**TASK REQUIREMENTS**
Rewrite the entries starting at the line that contains "Where should I click to: Click" and ending at the line that contains "pyautogui.click(x=89, y=28)", with every "icon" changed to "button" and nothing else altered.

○ ○ ○

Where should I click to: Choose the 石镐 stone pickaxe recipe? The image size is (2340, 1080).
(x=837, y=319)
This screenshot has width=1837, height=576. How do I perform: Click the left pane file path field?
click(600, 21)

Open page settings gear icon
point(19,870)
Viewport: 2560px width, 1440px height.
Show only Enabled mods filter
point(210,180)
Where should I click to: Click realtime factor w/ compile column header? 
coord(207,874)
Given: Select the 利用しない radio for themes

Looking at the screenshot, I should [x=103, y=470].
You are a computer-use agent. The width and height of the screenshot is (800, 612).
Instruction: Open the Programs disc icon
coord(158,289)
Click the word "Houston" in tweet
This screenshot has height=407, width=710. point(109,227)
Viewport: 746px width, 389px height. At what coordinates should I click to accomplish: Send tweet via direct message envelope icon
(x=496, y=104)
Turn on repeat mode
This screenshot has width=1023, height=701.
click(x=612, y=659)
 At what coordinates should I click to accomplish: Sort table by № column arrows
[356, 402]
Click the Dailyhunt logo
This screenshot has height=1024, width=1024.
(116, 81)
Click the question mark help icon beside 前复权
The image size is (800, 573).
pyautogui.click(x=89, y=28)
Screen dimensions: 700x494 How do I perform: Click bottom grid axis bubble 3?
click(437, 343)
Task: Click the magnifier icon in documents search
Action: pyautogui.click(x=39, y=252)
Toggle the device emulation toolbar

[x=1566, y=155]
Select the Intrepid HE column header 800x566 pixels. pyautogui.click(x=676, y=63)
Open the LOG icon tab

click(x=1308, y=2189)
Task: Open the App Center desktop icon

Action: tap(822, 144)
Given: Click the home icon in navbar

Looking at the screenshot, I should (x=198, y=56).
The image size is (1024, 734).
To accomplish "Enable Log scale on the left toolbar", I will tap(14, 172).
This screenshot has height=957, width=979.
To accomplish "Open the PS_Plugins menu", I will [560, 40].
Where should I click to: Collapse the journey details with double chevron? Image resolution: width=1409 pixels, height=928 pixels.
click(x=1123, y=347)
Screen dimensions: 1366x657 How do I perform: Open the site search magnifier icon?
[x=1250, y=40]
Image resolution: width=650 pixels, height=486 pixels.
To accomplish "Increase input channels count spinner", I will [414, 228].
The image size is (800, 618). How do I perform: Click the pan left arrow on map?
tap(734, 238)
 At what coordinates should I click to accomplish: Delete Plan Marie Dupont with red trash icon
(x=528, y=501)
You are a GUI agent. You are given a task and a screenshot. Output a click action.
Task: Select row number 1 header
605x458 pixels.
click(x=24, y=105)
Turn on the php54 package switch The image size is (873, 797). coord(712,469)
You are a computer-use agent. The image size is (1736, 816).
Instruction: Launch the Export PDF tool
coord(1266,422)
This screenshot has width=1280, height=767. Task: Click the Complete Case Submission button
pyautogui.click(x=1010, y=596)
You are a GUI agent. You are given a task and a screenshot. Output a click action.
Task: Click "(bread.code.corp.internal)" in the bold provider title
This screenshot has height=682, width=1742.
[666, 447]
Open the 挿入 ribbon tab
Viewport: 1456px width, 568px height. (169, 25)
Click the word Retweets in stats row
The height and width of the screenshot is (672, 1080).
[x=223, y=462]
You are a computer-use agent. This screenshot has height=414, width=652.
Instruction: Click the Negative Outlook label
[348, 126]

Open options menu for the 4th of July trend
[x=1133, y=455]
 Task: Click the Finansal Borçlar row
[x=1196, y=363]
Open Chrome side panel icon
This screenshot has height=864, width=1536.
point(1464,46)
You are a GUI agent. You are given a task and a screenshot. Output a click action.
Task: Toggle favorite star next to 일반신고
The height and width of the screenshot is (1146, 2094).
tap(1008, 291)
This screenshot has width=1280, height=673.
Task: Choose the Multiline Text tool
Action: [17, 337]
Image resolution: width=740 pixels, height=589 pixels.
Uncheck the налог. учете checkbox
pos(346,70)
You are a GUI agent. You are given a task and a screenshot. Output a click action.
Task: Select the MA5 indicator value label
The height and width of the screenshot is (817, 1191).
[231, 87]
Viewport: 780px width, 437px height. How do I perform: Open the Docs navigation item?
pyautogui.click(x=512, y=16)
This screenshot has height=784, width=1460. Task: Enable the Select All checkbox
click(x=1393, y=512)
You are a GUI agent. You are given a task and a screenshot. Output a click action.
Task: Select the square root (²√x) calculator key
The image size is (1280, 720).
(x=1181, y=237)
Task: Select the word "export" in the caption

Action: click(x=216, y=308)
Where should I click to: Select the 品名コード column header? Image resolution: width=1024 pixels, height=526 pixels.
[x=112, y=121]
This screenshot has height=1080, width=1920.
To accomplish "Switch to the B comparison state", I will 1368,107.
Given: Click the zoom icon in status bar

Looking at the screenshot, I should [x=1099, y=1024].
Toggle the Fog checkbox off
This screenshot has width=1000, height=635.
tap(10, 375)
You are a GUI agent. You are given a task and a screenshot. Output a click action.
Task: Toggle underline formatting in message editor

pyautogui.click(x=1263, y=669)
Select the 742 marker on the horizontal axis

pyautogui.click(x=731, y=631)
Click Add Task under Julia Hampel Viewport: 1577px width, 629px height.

○ ○ ○

**EXERCISE RESPONSE**
Where should I click to: Click realtime factor w/ compile column header? 
coord(207,874)
Given: Select the 利用しない radio for themes

Looking at the screenshot, I should [x=103, y=470].
You are a computer-use agent. The width and height of the screenshot is (800, 612).
Instruction: Open the Programs disc button
coord(158,289)
Click the word "Houston" in tweet
This screenshot has height=407, width=710. point(109,227)
Viewport: 746px width, 389px height. At what coordinates should I click to accomplish: Send tweet via direct message envelope button
(x=496, y=104)
Turn on repeat mode
This screenshot has width=1023, height=701.
click(x=612, y=659)
 At what coordinates should I click to accomplish: Sort table by № column arrows
[356, 402]
Click the Dailyhunt logo
This screenshot has height=1024, width=1024.
(116, 81)
Click the question mark help button beside 前复权
The image size is (800, 573).
pyautogui.click(x=89, y=28)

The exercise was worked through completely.